Sta per cominciare il semestre bianco. Secondo lei come saranno politicamente i prossimi sei mesi?
Il Governo di unità nazionale purtroppo sta scricchiolando a causa delle difficoltà dei partiti che lo sostengono. Quello di maggioranza relativa si sta sbriciolando, a sinistra c’è poca compattezza, mentre il centrodestra è in parte al Governo, in parte all’opposizione. La presenza di alcuni suoi esponenti in piazza contro il green pass crea problemi alla Lega, Forza Italia ha le sue grane e Fratelli d’Italia è di fatto un mix tra ex missini e conservatori. Non ho la sfera di cristallo, ma prevedo un periodo di turbolenza come quello che stiamo vedendo in queste settimane. C’è però un elemento importante che condizionerà il semestre bianco: l’inizio delle manovre per l’elezione del nuovo capo dello Stato, dove si potrebbero anche creare alleanze trasversali rispetto agli attuali schieramenti.
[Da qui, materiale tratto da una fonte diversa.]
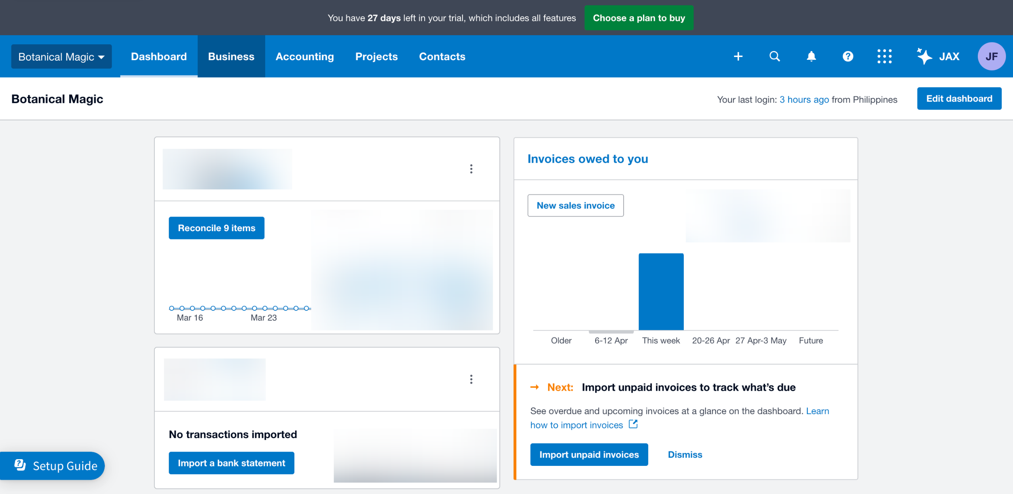This screenshot has width=1013, height=494.
Task: Open the Business menu
Action: (231, 57)
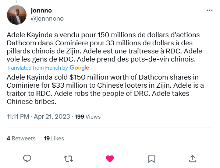The height and width of the screenshot is (168, 220).
Task: Open the 199 Views analytics
Action: [88, 117]
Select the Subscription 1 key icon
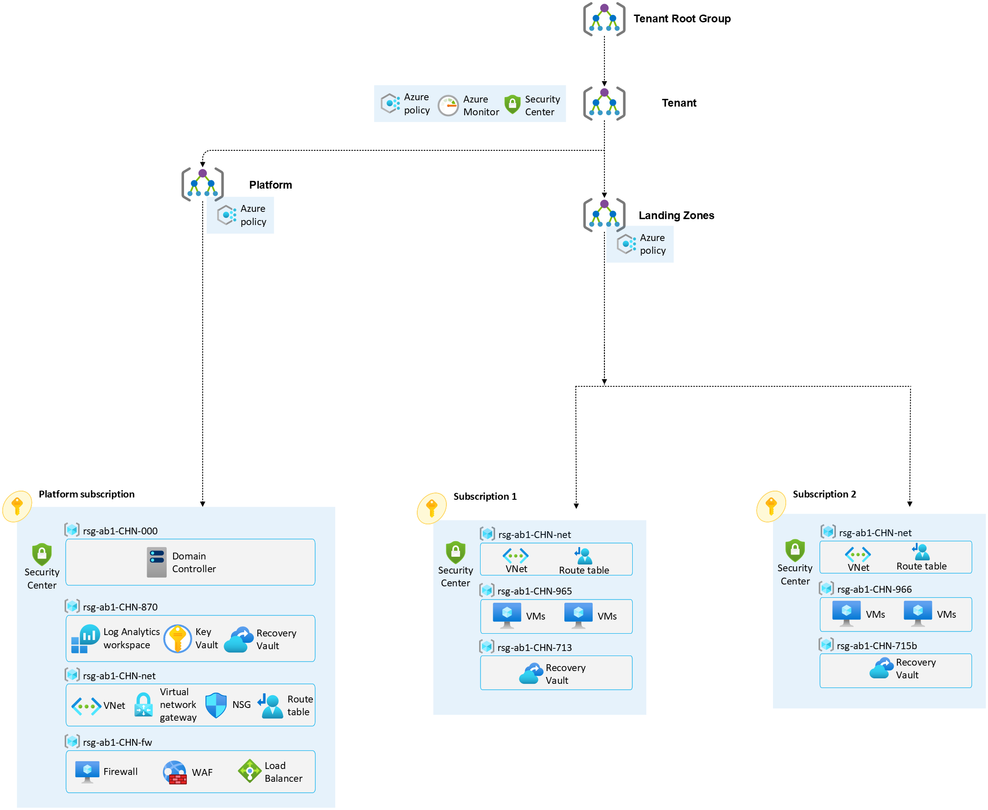This screenshot has height=810, width=988. click(431, 508)
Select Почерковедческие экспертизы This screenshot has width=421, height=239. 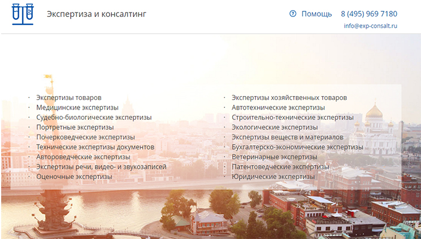pyautogui.click(x=85, y=137)
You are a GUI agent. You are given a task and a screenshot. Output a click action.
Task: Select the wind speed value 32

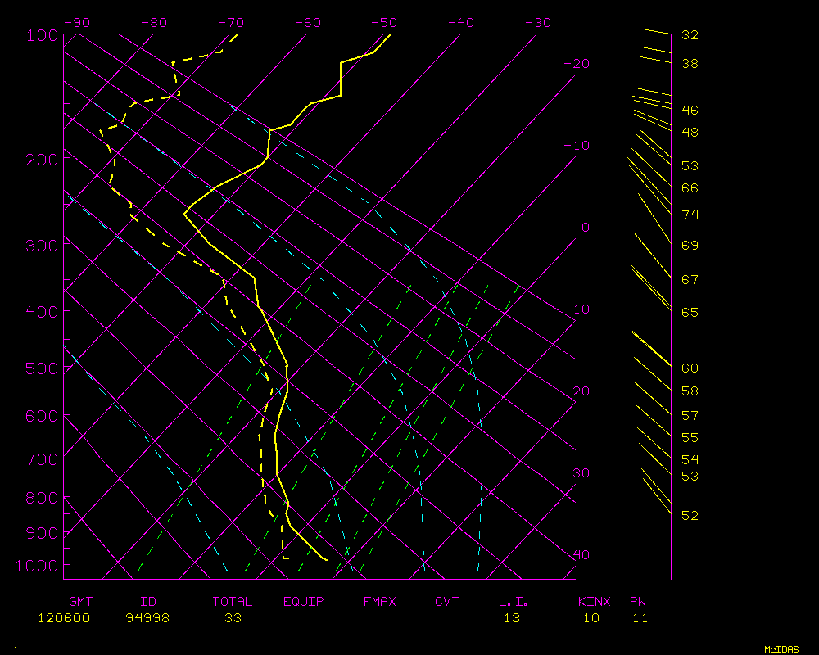coord(690,35)
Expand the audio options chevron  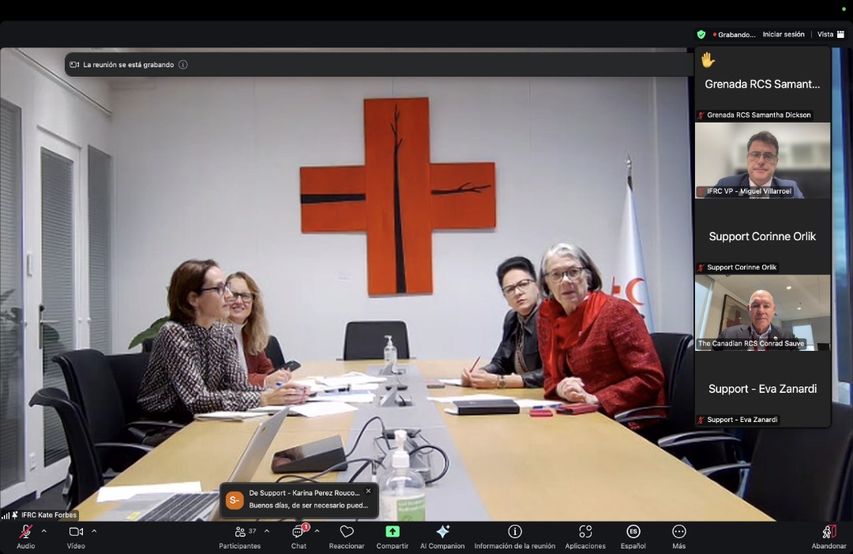click(44, 530)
Secondo lei come finirà quella votazione?
Credo che nonostante le apparenze, Mattarella non disprezzerebbe affatto una rielezione, che potrebbe essere comoda per molti. Ritengo, come ho già detto in passato, che Draghi non abbia interesse per quell’incarico, mentre a sinistra ci sono tanti nomi, come quelli di Franceschini, Amato e Prodi, e a destra si parla di Berlusconi. Terrei comunque d’occhio due donne, anche perché si potrebbe arrivare all’idea di eleggere il primo Capo dello Stato donna: Cartabia e Casellati. Possono sembrare outsider, ma alla fine in caso di stallo una delle due potrebbe avere la meglio.